Sortie de crise

 

 

Joie 

Voir défiler, sur les divers réseaux, les posts, les vidéos d’influenceurs bien intentionnés, tous plus désespérés les uns que les autres, cela ajoute à la tristesse du monde. Je ne suis pas, moi non plus, en retard dans la critique sévère de notre monde, et comment il va mal, et comment les hommes de l’Anthropocène ont saccagé tout ce qu’ils avaient le devoir de construire… Les lecteurs bénévoles de mon blog sont témoins de mes coups de colère. Mais cela ne signifie pas pour autant que je succombe à la spirale ambiante du déclinisme.

   Je m’explique. Ouvrir les yeux sur le monde ne doit pas nous détourner de l’essentiel : le rendre meilleur. Ajouter aux lamentations pleurnichardes est le contraire de ce qu’il faut faire. Le monde est-il le pire que nous ayons jamais connu ? Sûrement pas. Je pense souvent à ma mère qui avait vingt ans (vingt ans !) à la déclaration de la Deuxième Guerre mondiale… Ce fut probablement la pire période de l’histoire de l’Europe. Les liens entre les humains paraissent dégradés, mais qu’étaient-ils autrefois ? Le film Vivaldi et moi  nous rappelle que les rapports humains, au début du XVIIe siècle, étaient de pure soumission, nul ne pouvait sortir de sa condition. Bienheureux sommes-nous de même pouvoir protester contre notre sort ! Comparons-nous aux Chinois, aux Russes. Nos protestations même ajoutent à la noirceur de notre environnement.
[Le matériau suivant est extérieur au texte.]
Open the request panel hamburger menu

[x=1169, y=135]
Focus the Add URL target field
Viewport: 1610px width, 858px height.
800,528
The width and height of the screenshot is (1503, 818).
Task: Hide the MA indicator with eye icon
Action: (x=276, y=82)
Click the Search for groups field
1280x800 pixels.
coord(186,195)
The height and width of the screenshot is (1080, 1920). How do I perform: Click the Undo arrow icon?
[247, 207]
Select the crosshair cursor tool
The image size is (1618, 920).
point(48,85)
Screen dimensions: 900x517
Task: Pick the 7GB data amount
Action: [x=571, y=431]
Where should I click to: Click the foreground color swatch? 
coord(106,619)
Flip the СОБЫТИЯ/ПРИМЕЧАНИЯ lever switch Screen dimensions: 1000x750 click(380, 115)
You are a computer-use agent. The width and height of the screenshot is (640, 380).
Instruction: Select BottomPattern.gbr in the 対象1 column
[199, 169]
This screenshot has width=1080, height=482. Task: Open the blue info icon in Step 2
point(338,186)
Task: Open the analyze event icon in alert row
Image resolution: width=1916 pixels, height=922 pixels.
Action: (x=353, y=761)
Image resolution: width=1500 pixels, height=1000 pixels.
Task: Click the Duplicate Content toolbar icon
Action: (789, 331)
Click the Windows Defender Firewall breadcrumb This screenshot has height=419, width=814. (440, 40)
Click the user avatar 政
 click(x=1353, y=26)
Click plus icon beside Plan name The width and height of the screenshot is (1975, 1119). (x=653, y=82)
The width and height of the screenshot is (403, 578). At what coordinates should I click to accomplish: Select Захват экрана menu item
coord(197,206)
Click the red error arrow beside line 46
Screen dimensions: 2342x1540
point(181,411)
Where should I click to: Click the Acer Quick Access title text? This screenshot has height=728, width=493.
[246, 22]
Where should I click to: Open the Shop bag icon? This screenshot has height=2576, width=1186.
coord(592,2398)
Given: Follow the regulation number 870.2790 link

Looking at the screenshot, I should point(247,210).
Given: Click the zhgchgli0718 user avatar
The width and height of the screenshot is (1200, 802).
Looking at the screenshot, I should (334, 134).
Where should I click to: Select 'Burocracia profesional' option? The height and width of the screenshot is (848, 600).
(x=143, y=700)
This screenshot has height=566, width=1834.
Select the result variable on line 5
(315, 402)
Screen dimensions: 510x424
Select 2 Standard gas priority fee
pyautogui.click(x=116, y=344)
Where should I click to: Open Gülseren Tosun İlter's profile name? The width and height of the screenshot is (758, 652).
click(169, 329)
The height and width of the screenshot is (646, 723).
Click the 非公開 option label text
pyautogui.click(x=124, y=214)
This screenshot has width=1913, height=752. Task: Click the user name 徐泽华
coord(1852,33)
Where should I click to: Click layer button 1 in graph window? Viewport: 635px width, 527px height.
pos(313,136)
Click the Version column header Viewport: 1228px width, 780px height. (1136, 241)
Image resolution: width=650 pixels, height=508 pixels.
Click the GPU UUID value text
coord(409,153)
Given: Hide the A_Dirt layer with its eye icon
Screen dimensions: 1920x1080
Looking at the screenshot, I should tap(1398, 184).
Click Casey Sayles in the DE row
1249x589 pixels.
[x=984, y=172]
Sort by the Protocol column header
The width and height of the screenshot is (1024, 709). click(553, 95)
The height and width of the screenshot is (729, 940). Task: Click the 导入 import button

   Où est la lumière ? Dans sa retraite désespérée, le poète Friedrich Hölderlin osait : « Là où croît le péril croît aussi ce qui sauve ». Nous sommes, peut-être, plus près d’une sortie de crise que nous le croyons. L’insatisfaction même que nous éprouvons est le signe d’un désir jamais éteint. Redécouvrons le Sermon sur la Montagne, dans sa belle traduction de Françoise Dolto (L’Évangile au risque de la psychanalyse, II ) : « Quel bonheur pour ceux qui sont en manque jusqu’au fond du cœur ! »

   En 1938, ayant passé dix jours à Solesmes, du dimanche des Rameaux au mardi de Pâques, en suivant tous les offices, Simone Weil décrit une expérience unique. « J’avais des maux de tête intenses ; chaque son me faisait mal comme un coup ; et un extrême effort d’attention me permettait de sortir hors de cette misérable chair, de la laisser souffrir seule, tassée dans son coin, et de trouver une joie pure et parfaite dans la beauté inouïe du chant et des paroles. Cette expérience m’a permis par analogie de mieux comprendre la possibilité d’aimer l’amour divin à travers le malheur. Il va de soi qu’au cours de ces offices la pensée de la Passion du Christ est entrée en moi une fois pour toutes. » (Attente de Dieu, paru en 1950)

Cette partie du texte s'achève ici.